ページ本文 =>
»»

通称「グローバル・ミニマム課税」——わが国の「各対象会計年度の国際最低課税額に対する法人税等」については、6月30日に省令が公表され、本法、政令と出そろったことになります。

今後、弊税理士法人としては、「グローバル・ミニマム課税」(以下、「GMT」といいます。)に関する情報発信を行って参ります。第1回目は、GMTの「計算構造」についてです。

GMTは会計重視~連結財務諸表の活用

これまでの法人税の計算構造は、「当期利益」(または当期欠損の額)からスタートし、法人税法が規定する「別段の定め」を加算あるいは減算して「所得金額」(あるいは欠損金額)を計算し、税率を乗じて法人税額を求めるものとなっています。

GMTは、法人税本法に規定されましたが、これまでの法人税の計算とは、まったく異なる構造になっているのです。GMTのスタートは、企業会計そのものをベースに置くのです。

どうしてそのような構造になっているのでしょうか? その理由は、世界の約140もの国や地域が、GMTに賛同し、導入されたことにあります。

ひと口に法人税といっても、その構造や規定ぶりは国により異なります。わが国のように、会計の利益を引き継ぎ、そこから法人税法の特有な処理を行う体系のものもあれば、米国のように、企業会計と法人税法とがまったく異なる存在としてある体系を採用している国もあるのです。そのため、GMTを創設するからといっても、各国の法人税法をベースとしてGMTを一律に規定するわけには、土台できない事情があったのです。

一律に利用できる会計

そもそもGMT導入にあたり大切なことは、「一律」です。約140もの国や地域が、一律にGMTを導入するのですから、何らかの「共通項」がなければ、導入は困難だったのです。

そこで見い出されたのが「会計」です。会計は、いわば万国共通です。細部を見れば、たしかに異なる部分もあります。しかし、財務諸表の構造自体は、おおかた共通していると言えるでしょう。そのうえ現在は、財務会計における国際的な共通語と呼んでもよい基準、すなわち国際会計基準があります。そこで、これを活用しない手もなかったのです。

««

データ行 =>
»»

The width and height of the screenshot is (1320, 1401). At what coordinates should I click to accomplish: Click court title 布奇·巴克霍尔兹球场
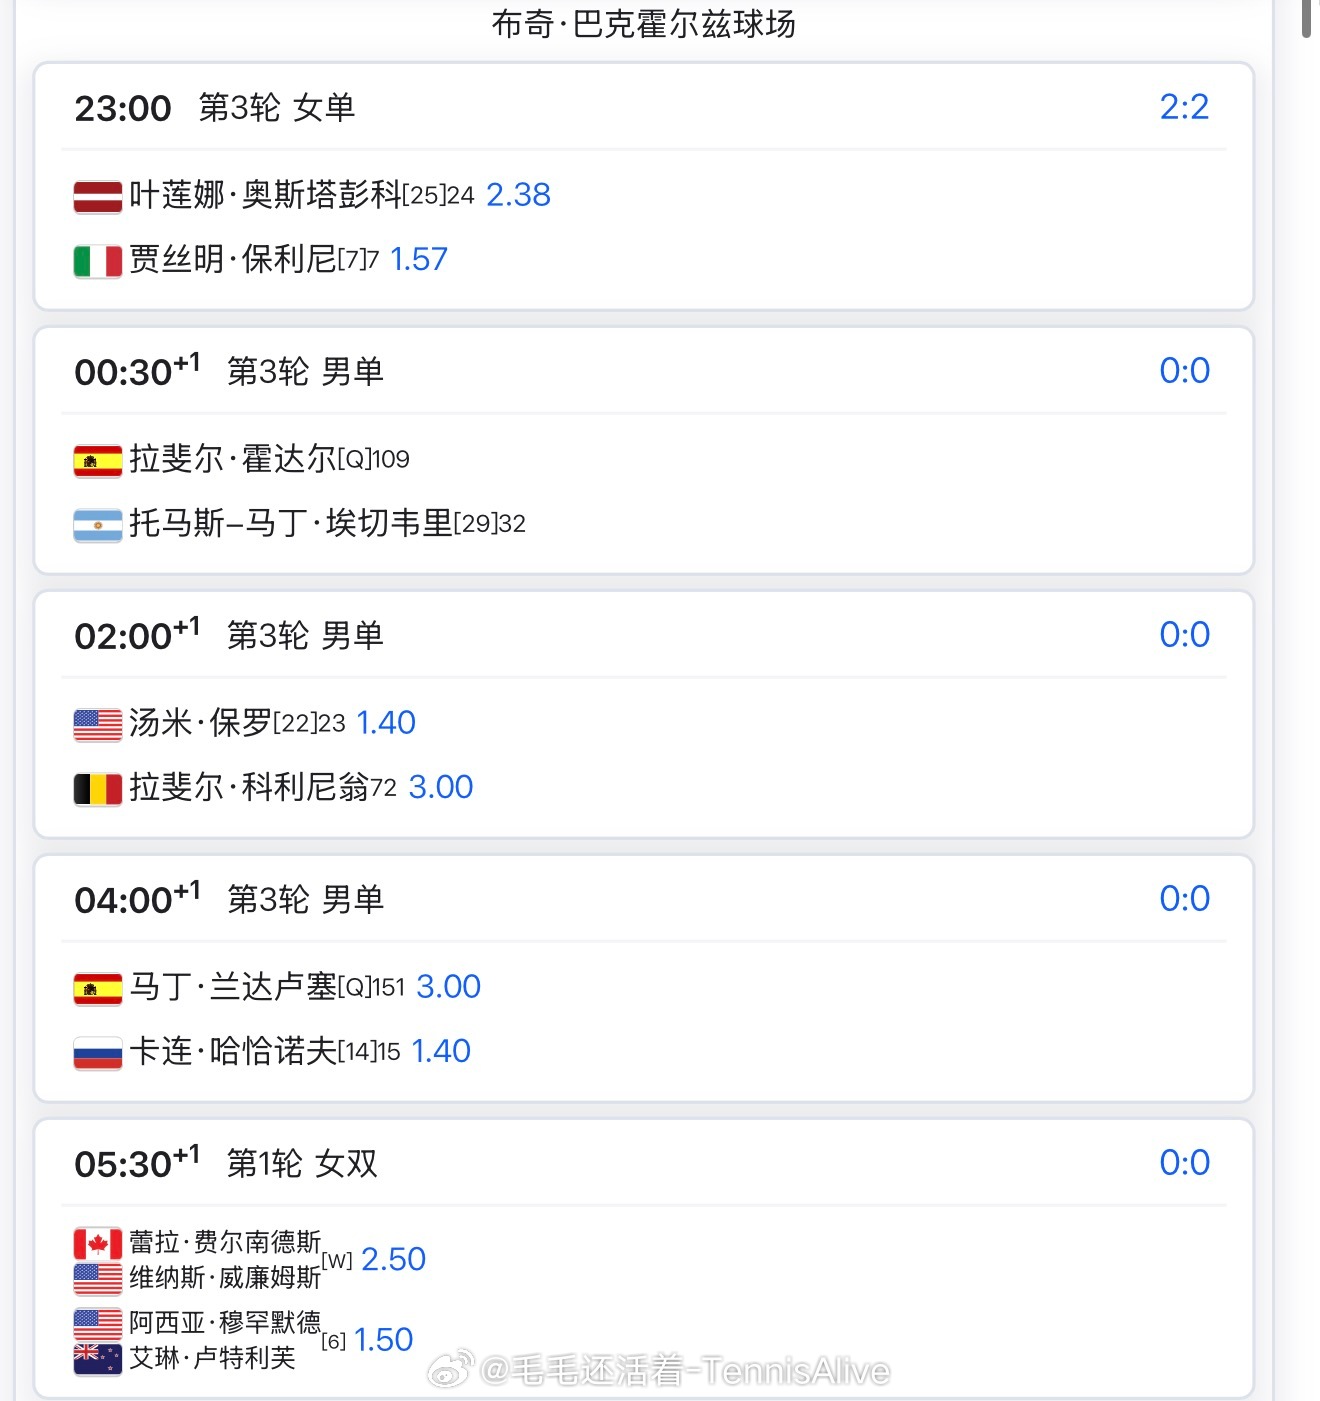click(x=644, y=23)
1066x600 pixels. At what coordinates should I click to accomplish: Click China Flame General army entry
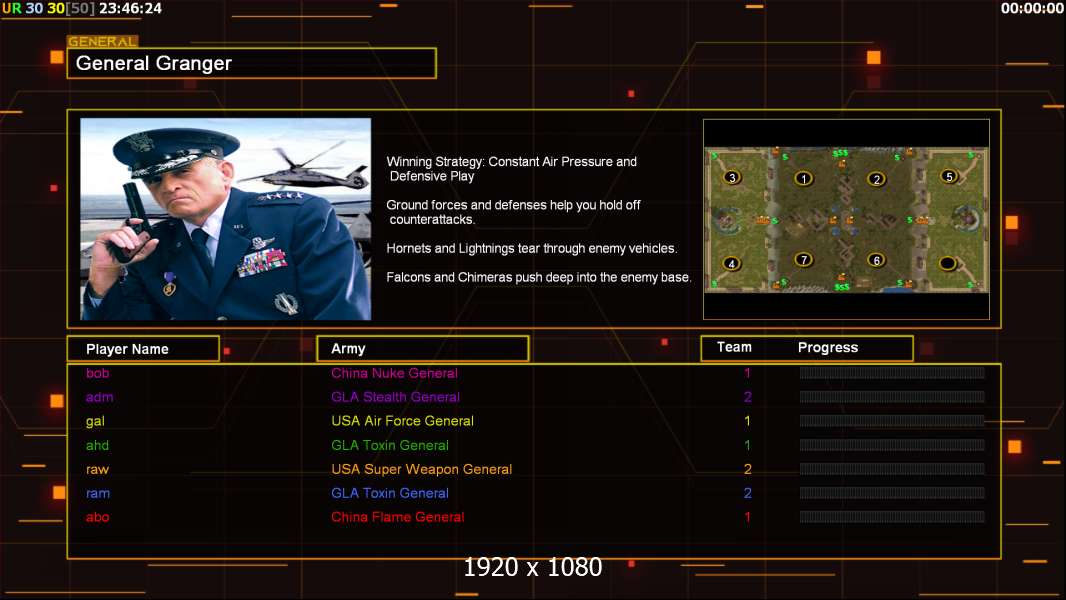pyautogui.click(x=398, y=517)
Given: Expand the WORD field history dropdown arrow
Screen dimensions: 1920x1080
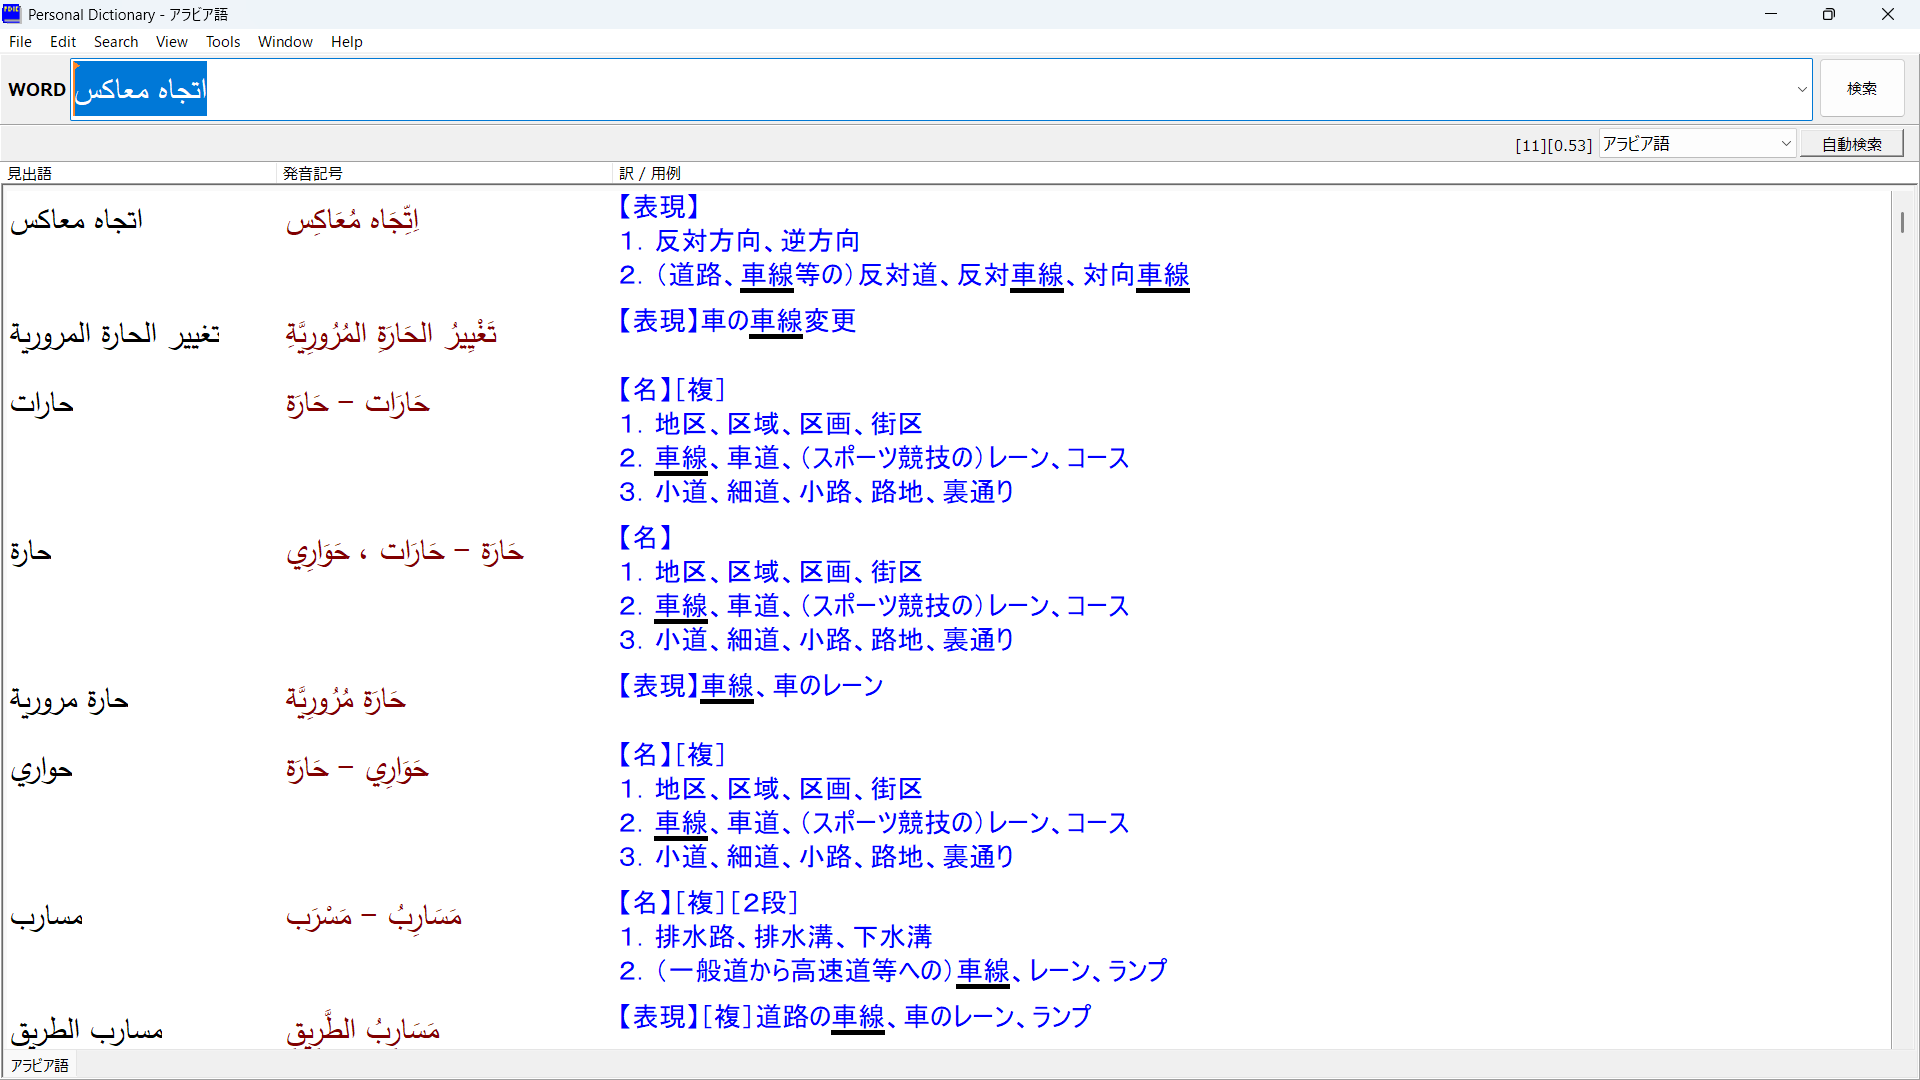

««

演習の条件 =>
A. グローバル・ミニマム課税の本文では、GMTに賛同して導入した国や地域はいくつとされていますか。
B. グローバル・ミニマム課税の本文の続きを、最後の文の後から書き進めてください。

出力結果 =>
A. 約140の国や地域です。

B.
また、特定の国や地域の会計基準やそれらを適用した財務諸表の利用者が多ければ、これを「共通言語」として認知することも有効でしょう。

そうした前提で、GMTは、連結財務諸表により、いわば投網(とあみ)をかけ、そこで把握される「企業グループ」を、GMTの適用対象となる「会社等」と捉えることにしているのです。

このようなコンセプトで定義づけられている用語が、「連結等財務諸表」です。「等」とあるのは、連結財務諸表に限定せず、個別財務諸表のみで作成された企業グループであったとしても、仮に、連結財務諸表を作ったならば、との仮定により、GMTの適用範囲を把握するからです。

つまり、「連結等財務諸表」は、連結財務諸表を作成している企業集団を、GMTが対象とする企業グループと捉えるツールに他らないないのです。

ただ、その際、何でもかんでも取り込むのではなく、一定の企業会計を採用しているものとし、あくまでも、国際会計基準や、財務省令で規定される16の国や地域で用いられている会計基準により作成された財務諸表となります。

GMTは、このように企業会計の連結をベースにスタートしていく構造であることが、1つの大きな特徴となっています。

法令

法人税法

(定義)
第八十二条

この章において、次の各号に掲げる用語の意義は、当該各号に定めるところによる。
一 連結等財務諸表 次に掲げるものをいう。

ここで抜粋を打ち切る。